Time evolution of the operators vs. the expectation values

Question

The time evolution of a quantum mechanical operator $A$ (without explicit time dependence) is given by the Heisenberg equation

$$ \frac{d}{dt}A = \frac{i}{\hbar} \left[H,A\right] \tag{1}$$

where $H$ is the system's Hamiltonian. The time evolution of the corresponding expectation value is given by the Ehrenfest theorem

$$ \frac{d}{dt}\left\langle A\right\rangle = \frac{i}{\hbar} \left\langle \left[H,A\right]\right\rangle \tag{2} $$

However, as I have noticed, these can yield differential equations of different forms if $\left[H,A\right]$ contains expressions that do not "commute" with taking the expectation value. For example, let

$$\left[H,A\right]=\frac{dA}{df} \tag{3}$$

for some quantum number $f$. The states used for taking the expectation values in (2) clearly depend on $a$. From (1) and (2) the different time evolutions calculated using (3) are

$$ \frac{d}{dt}A = \frac{i}{\hbar}\frac{dA}{df} \tag{4}$$ and $$ \frac{d}{dt}\left\langle A\right\rangle = \frac{i}{\hbar}\left\langle \frac{dA}{df}\right\rangle \tag{5}$$

Note that clearly (5) is not the same as

$$ \frac{d}{dt}\left\langle A\right\rangle = \frac{i}{\hbar}\frac{d\left\langle A\right\rangle}{df}\tag{6}$$

which I would have expected, since then the equations looks equal to (4).

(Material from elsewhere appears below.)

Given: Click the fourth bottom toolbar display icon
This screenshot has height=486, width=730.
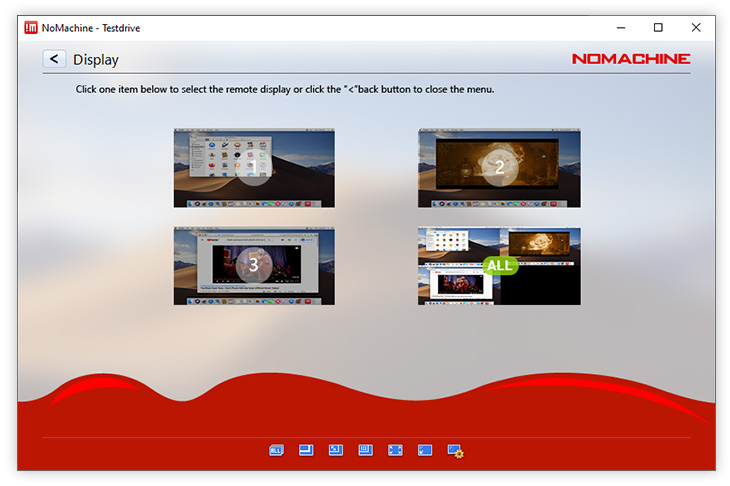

Did I make some mistake? Is this correct? What is the difference between (4)-(6)? Clearly, (4) and (6) give rise to the same solution (one for the operator and one for the expectation value) since the differential equations are the same, while this may not be the case for (5). In fact, from (5) alone, I don't see a clear way on how to construct a solution since $\left\langle A\right\rangle$ does not occur on the right hand side.

Answer 1

The "example" eq. (3) here is kind of a red herring. Let's just take the evolution equation eq. (1) and Ehrenfest's theorem eq. (2). What you're asking about is that taking the expectation value of eq. (1) and using eq. (2) results in $$ \frac{\mathrm{d} \langle A\rangle}{\mathrm{d}t} = \left \langle \frac{\mathrm{d}A}{\mathrm{d}t}\right\rangle,$$ which you seem to think isn't true, but the fact that taking the expectation value commutes with the time derivative is exactly the content of Ehrenfest's theorem.

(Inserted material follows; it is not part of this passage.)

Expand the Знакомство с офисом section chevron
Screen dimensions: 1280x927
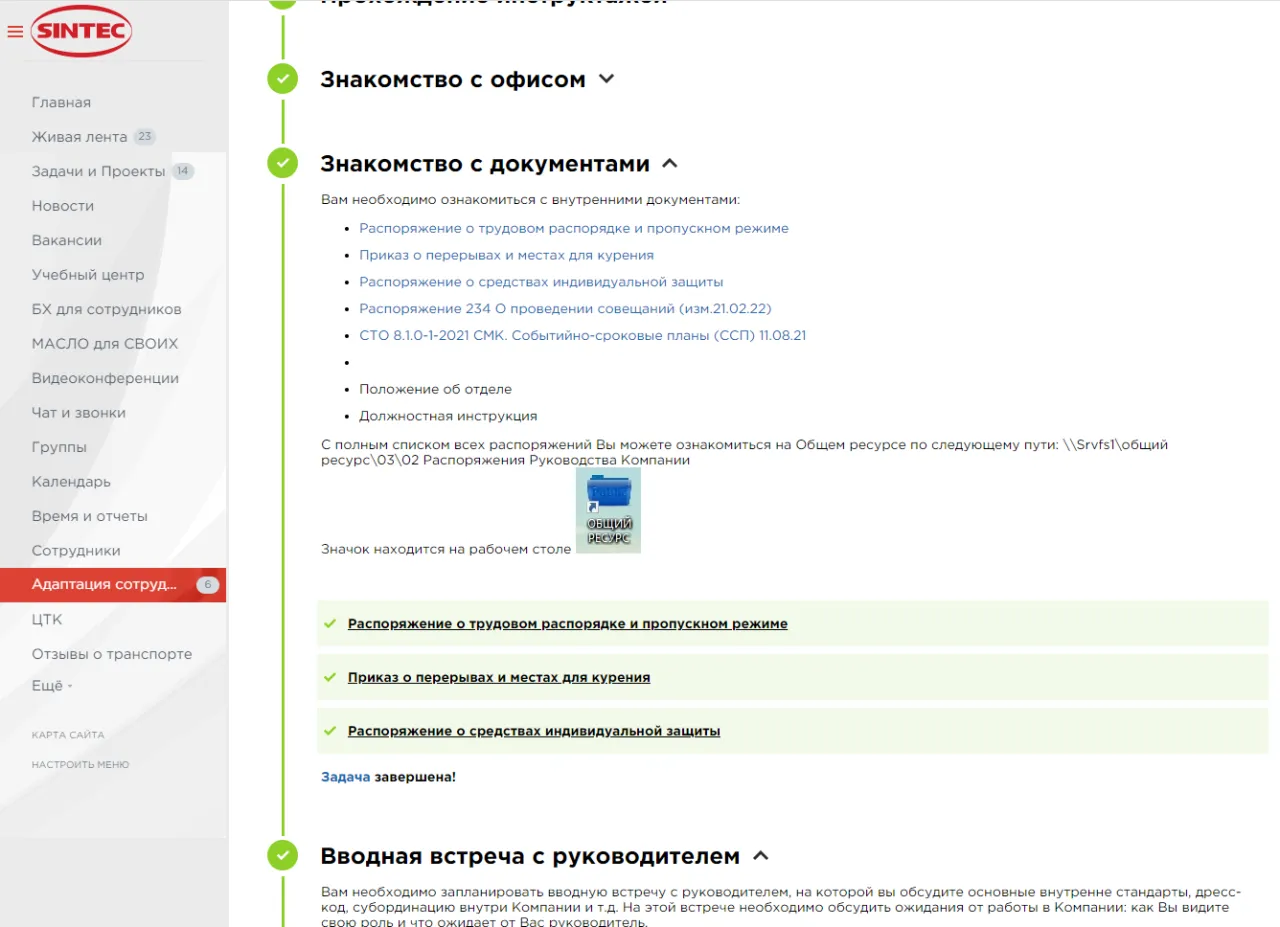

Your example is just re-parametrizing the time evolution of the Heisenberg operator by $f = \frac{\mathrm{i}}{\hbar} t$, so this doesn't change anything. That you are really just reparametrizing you can see by plugging eq. (3) into eq. (1), yielding $$ \frac{\mathrm{d}A}{\mathrm{d}t} = \frac{\mathrm{i}}{\hbar}\frac{\mathrm{d}A}{\mathrm{d}f},$$ meaning $\frac{\mathrm{d}f}{\mathrm{d}t} = \frac{\mathrm{i}}{\hbar}$ by the chain rule.

Answer 2

Note that $[H,A]$ is always the time derivative of $A$, modulo constants. If you want something physically different from a time derivative, then you should change the "generator" (of translations in time, i.e. time evolution) $H$. For example, the momentum operator $p$ generates translations, so $[p,A]$ gives you the spatial derivative of $A$ along the direction of $p$. That is, modulo constants, you always have $[p, A]=\nabla A$.